2025-02-23 00:02:39 | コラムと名言
◎名前を記録することが後世につながる(斉藤勉さん)

 昨日の続きである。今月14日の東京新聞記事「八王子・湯の花トンネル列車空襲/犠牲者特定 魯迅が縁/研究調査の対象 実は家族/30年余、慰霊碑に新たな名前」の本文は、次のようになっている。

 空襲があったのは1945年8月5日。正午過ぎに浅川駅(現JR線高尾駅)を出発した列車は、約5分後に卜ンネル付近で米軍の戦闘機から機銃掃射を浴びた。
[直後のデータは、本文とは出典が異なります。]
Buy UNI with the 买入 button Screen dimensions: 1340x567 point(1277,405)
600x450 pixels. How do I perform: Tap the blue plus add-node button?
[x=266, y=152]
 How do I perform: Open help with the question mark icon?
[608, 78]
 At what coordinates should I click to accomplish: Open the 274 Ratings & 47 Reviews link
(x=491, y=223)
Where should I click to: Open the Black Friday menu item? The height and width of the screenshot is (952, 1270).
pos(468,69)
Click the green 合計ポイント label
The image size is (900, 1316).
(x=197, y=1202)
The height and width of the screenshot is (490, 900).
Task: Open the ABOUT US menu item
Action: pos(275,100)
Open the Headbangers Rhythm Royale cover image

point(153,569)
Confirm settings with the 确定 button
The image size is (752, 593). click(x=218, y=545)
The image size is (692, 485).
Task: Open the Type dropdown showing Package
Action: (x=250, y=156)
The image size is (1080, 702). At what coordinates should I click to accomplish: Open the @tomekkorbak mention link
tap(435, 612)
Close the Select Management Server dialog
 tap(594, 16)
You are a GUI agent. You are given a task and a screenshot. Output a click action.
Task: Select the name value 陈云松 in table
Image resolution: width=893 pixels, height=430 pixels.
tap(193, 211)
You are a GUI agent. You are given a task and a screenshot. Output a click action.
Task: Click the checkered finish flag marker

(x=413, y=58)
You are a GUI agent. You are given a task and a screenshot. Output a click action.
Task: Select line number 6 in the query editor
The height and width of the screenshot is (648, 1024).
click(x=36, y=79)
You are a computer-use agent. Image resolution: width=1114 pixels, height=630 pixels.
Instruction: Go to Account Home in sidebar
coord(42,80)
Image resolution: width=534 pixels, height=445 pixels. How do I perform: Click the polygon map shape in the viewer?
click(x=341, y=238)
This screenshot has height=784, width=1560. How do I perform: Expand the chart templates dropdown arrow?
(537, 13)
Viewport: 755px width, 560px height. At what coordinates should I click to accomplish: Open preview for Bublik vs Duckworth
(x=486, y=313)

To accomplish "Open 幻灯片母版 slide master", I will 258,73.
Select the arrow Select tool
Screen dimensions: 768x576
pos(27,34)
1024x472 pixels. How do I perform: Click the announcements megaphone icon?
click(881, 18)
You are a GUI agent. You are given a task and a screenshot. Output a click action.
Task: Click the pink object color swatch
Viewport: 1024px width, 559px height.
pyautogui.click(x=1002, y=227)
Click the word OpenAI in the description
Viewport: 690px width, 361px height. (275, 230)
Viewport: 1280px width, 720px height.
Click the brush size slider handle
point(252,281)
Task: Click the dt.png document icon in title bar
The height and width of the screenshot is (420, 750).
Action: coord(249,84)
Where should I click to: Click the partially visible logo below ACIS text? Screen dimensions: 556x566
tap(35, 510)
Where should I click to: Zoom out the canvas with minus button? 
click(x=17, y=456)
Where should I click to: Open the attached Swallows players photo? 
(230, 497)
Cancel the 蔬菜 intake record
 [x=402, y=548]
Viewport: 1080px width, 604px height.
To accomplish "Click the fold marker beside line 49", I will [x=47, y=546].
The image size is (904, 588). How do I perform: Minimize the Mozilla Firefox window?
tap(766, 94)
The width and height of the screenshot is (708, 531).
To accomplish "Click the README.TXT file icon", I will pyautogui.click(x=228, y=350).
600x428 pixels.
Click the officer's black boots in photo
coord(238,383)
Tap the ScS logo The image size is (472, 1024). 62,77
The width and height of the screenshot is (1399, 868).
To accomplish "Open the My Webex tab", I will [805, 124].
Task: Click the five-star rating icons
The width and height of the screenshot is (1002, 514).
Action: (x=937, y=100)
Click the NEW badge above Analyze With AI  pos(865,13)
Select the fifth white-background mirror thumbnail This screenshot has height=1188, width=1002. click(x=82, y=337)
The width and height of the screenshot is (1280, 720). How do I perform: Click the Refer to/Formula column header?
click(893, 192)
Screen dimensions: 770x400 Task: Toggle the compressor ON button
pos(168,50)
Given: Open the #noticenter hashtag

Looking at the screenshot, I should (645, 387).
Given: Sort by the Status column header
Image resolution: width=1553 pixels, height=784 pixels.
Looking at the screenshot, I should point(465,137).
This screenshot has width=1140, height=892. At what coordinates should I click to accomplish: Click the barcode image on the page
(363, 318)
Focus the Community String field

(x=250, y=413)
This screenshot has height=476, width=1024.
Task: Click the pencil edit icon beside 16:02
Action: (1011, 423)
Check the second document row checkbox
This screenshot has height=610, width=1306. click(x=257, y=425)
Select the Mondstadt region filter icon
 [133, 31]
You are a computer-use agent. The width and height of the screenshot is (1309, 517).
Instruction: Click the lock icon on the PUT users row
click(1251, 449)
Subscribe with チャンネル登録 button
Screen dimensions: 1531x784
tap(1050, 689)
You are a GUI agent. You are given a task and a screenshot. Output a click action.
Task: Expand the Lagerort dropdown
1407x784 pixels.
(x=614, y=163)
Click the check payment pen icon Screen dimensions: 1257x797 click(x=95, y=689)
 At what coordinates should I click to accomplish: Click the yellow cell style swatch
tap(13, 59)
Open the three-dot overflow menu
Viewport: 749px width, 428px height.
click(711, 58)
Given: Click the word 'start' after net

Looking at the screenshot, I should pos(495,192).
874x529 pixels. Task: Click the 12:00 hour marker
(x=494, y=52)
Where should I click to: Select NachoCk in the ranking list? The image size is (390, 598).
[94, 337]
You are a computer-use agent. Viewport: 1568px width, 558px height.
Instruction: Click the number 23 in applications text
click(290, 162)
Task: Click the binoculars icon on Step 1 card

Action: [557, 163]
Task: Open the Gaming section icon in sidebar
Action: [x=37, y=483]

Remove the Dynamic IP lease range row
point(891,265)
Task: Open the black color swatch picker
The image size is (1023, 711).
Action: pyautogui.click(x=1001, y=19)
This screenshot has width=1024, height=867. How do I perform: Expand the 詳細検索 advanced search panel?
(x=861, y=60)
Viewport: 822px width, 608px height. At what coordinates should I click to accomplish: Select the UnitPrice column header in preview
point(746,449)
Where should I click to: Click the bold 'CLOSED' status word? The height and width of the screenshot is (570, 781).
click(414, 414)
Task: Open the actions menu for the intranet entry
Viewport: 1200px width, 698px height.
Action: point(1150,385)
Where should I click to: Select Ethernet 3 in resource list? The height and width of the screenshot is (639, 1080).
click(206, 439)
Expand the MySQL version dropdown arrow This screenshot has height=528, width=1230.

乗客の手記によると、疎開先の山梨県などに向かう民間人や兵士ですし詰め状態だった車内は、血の海と化したという。
 筑摩書房創業者の故古田晁〈フルタ・アキラ〉氏も列車に乗り合わせた。同社社史によると、席を取れず肘かけに腰かけていた男性が銃撃を受け、古田氏の膝の上にあった原稿用紙に血が飛び散った。原稿用紙は長野県塩尻市の古田晁記念館に展示され、空襲の惨劇を伝えている。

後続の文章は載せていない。